Your objective
Once you have read the data below, write it all out exactly.

Data for analysis
*** Begin section ***

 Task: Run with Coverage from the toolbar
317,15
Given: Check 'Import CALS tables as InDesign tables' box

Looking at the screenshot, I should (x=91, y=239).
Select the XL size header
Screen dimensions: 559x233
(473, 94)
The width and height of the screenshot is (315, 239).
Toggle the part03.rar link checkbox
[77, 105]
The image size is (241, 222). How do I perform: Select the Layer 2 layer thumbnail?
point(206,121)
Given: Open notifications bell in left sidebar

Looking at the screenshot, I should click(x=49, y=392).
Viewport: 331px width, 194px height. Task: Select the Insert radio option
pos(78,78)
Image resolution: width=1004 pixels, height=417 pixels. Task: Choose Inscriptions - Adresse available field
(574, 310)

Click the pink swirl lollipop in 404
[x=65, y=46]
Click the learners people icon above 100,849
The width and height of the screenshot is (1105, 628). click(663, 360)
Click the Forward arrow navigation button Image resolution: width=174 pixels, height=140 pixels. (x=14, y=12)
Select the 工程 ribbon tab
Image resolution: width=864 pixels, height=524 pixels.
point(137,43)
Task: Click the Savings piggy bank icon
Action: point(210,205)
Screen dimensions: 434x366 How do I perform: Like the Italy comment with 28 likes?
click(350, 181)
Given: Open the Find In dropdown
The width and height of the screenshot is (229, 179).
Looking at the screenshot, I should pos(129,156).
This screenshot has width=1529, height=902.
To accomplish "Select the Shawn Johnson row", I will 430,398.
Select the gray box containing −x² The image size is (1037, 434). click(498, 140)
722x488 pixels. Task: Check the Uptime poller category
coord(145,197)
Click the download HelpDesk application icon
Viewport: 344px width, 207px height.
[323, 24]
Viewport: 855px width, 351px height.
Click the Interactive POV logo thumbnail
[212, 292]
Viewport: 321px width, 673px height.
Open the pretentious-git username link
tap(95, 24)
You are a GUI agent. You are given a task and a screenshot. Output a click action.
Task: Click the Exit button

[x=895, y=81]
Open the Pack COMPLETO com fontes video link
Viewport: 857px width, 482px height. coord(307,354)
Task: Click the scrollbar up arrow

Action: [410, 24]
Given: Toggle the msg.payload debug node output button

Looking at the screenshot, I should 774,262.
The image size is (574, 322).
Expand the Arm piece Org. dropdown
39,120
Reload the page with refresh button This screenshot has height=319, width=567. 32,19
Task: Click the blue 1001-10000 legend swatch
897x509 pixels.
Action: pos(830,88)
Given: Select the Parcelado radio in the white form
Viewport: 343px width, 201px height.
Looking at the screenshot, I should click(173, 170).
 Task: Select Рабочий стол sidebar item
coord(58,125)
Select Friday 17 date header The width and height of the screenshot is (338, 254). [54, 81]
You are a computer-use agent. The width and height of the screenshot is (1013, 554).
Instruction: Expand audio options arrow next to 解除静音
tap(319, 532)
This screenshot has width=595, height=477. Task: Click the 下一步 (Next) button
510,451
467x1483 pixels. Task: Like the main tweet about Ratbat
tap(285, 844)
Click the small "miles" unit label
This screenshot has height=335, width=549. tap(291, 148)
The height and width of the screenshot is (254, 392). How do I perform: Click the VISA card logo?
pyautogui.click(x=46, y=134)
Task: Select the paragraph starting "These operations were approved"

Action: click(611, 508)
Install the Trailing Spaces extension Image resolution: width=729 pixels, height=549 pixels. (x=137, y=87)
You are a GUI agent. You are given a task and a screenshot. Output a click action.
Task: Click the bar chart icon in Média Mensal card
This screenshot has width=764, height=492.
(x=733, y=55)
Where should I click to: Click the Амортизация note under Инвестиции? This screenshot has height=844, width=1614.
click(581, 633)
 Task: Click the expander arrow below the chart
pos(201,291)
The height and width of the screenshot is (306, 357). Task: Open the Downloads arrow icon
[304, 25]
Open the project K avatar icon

*** End section ***

Result of this task
 Task: Run with Coverage from the toolbar
317,15
Given: Check 'Import CALS tables as InDesign tables' box

Looking at the screenshot, I should (x=91, y=239).
Select the XL size header
Screen dimensions: 559x233
(473, 94)
The width and height of the screenshot is (315, 239).
Toggle the part03.rar link checkbox
[77, 105]
The image size is (241, 222). How do I perform: Select the Layer 2 layer thumbnail?
point(206,121)
Given: Open notifications bell in left sidebar

Looking at the screenshot, I should click(x=49, y=392).
Viewport: 331px width, 194px height. Task: Select the Insert radio option
pos(78,78)
Image resolution: width=1004 pixels, height=417 pixels. Task: Choose Inscriptions - Adresse available field
(574, 310)

Click the pink swirl lollipop in 404
[x=65, y=46]
Click the learners people icon above 100,849
The width and height of the screenshot is (1105, 628). click(663, 360)
Click the Forward arrow navigation button Image resolution: width=174 pixels, height=140 pixels. (x=14, y=12)
Select the 工程 ribbon tab
Image resolution: width=864 pixels, height=524 pixels.
point(137,43)
Task: Click the Savings piggy bank icon
Action: point(210,205)
Screen dimensions: 434x366 How do I perform: Like the Italy comment with 28 likes?
click(350, 181)
Given: Open the Find In dropdown
The width and height of the screenshot is (229, 179).
Looking at the screenshot, I should pos(129,156).
This screenshot has width=1529, height=902.
To accomplish "Select the Shawn Johnson row", I will 430,398.
Select the gray box containing −x² The image size is (1037, 434). click(498, 140)
722x488 pixels. Task: Check the Uptime poller category
coord(145,197)
Click the download HelpDesk application icon
Viewport: 344px width, 207px height.
[323, 24]
Viewport: 855px width, 351px height.
Click the Interactive POV logo thumbnail
[212, 292]
Viewport: 321px width, 673px height.
Open the pretentious-git username link
tap(95, 24)
You are a GUI agent. You are given a task and a screenshot. Output a click action.
Task: Click the Exit button

[x=895, y=81]
Open the Pack COMPLETO com fontes video link
Viewport: 857px width, 482px height. coord(307,354)
Task: Click the scrollbar up arrow

Action: [410, 24]
Given: Toggle the msg.payload debug node output button

Looking at the screenshot, I should 774,262.
The image size is (574, 322).
Expand the Arm piece Org. dropdown
39,120
Reload the page with refresh button This screenshot has height=319, width=567. 32,19
Task: Click the blue 1001-10000 legend swatch
897x509 pixels.
Action: pos(830,88)
Given: Select the Parcelado radio in the white form
Viewport: 343px width, 201px height.
Looking at the screenshot, I should click(173, 170).
 Task: Select Рабочий стол sidebar item
coord(58,125)
Select Friday 17 date header The width and height of the screenshot is (338, 254). [54, 81]
You are a computer-use agent. The width and height of the screenshot is (1013, 554).
Instruction: Expand audio options arrow next to 解除静音
tap(319, 532)
This screenshot has width=595, height=477. Task: Click the 下一步 (Next) button
510,451
467x1483 pixels. Task: Like the main tweet about Ratbat
tap(285, 844)
Click the small "miles" unit label
This screenshot has height=335, width=549. tap(291, 148)
The height and width of the screenshot is (254, 392). How do I perform: Click the VISA card logo?
pyautogui.click(x=46, y=134)
Task: Select the paragraph starting "These operations were approved"

Action: click(611, 508)
Install the Trailing Spaces extension Image resolution: width=729 pixels, height=549 pixels. (x=137, y=87)
You are a GUI agent. You are given a task and a screenshot. Output a click action.
Task: Click the bar chart icon in Média Mensal card
This screenshot has width=764, height=492.
(x=733, y=55)
Where should I click to: Click the Амортизация note under Инвестиции? This screenshot has height=844, width=1614.
click(581, 633)
 Task: Click the expander arrow below the chart
pos(201,291)
The height and width of the screenshot is (306, 357). Task: Open the Downloads arrow icon
[304, 25]
Open the project K avatar icon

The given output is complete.